## TEXT SHOWN
Is it a cold or Covid? How to tell the difference now the main symptoms are so similar

·5 min read
cold vs covid vs flu how tell difference symtptoms -  Image Source/ Getty
cold vs covid vs flu how tell difference symtptoms - Image Source/ Getty

A cough, a fever or shortness of breath: back in March last year, these were the three symptoms that the government warned us to look out for which could be signs of Covid-19. As time went on, our understanding of the virus changed, and loss of smell or taste were added to the list.

Now, however, the list of the “classic” symptoms appears to be somewhat out-of-date for sufferers of the Delta variant, which originated in India. At the moment, the NHS says that a temperature, cough or loss of smell or taste are the main signs of Covid, but none of these feature in the top three most common symptoms in people with the virus in the UK.

“This variant appears to be working slightly differently”, said Prof Tim Spector, lead scientist on the Zoe symptom tracker app in a video on YouTube. “We don’t even see loss of smell coming into the top 10 [most common symptoms] anymore.”

The Indian variant appears to be mostly affecting people who have not yet got both vaccinations, who tend to be younger and have milder symptoms. This might be making it harder to distinguish between a cold and Covid – which can fuel the rise of the new variant as people don’t think they need to get tested.

“Covid is acting differently now: it’s more like a bad cold in this younger population”, said Spector. “This means that people might think that they’ve got some sort of seasonal cold and they still go out to parties and they might spread it around to six other people. We think this is fuelling a lot of the problem.”

## DATA EXTRACT
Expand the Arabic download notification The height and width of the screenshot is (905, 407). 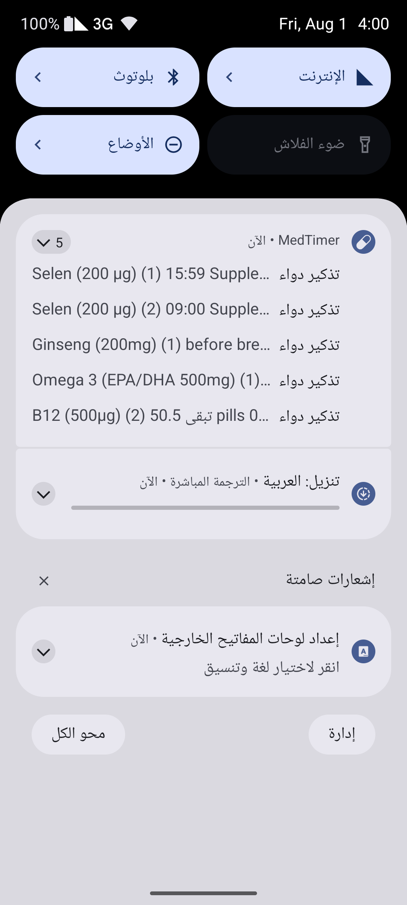[x=44, y=494]
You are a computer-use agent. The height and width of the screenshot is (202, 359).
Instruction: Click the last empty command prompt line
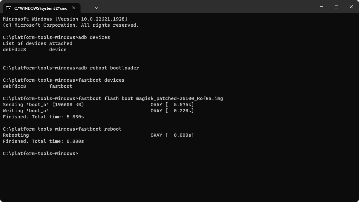tap(41, 153)
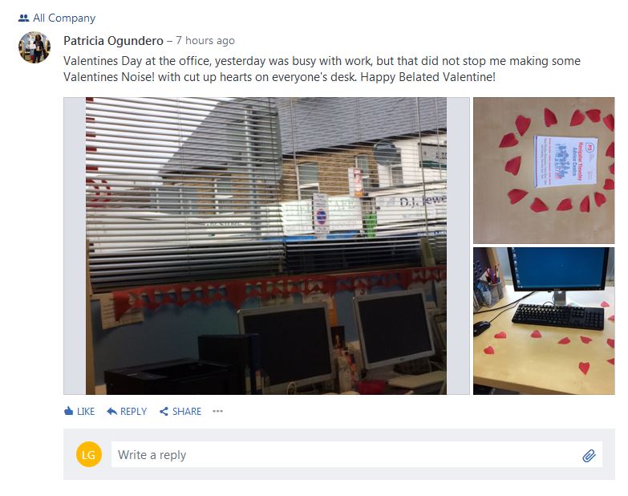Click the LIKE text button
Viewport: 628px width, 496px height.
pyautogui.click(x=86, y=412)
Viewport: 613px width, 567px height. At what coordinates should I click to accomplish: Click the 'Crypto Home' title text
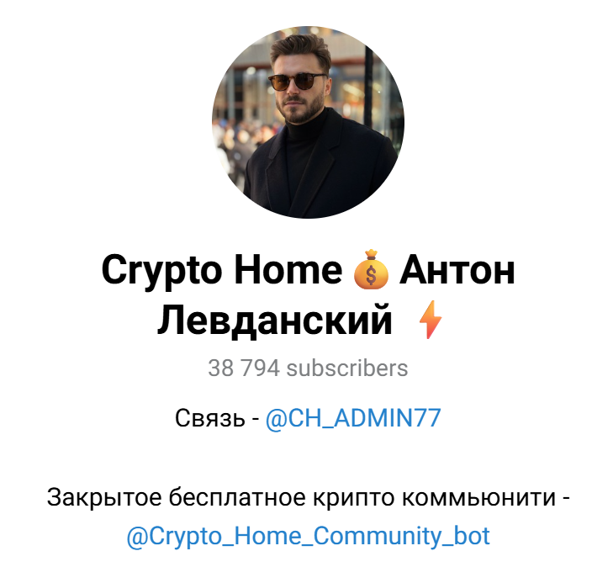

## EXERCISE AIM
In the article about telling a cold from Covid, which symptom does Prof Tim Spector say no longer comes into the top 10 most common symptoms?

## EXERCISE ANSWER
Loss of smell.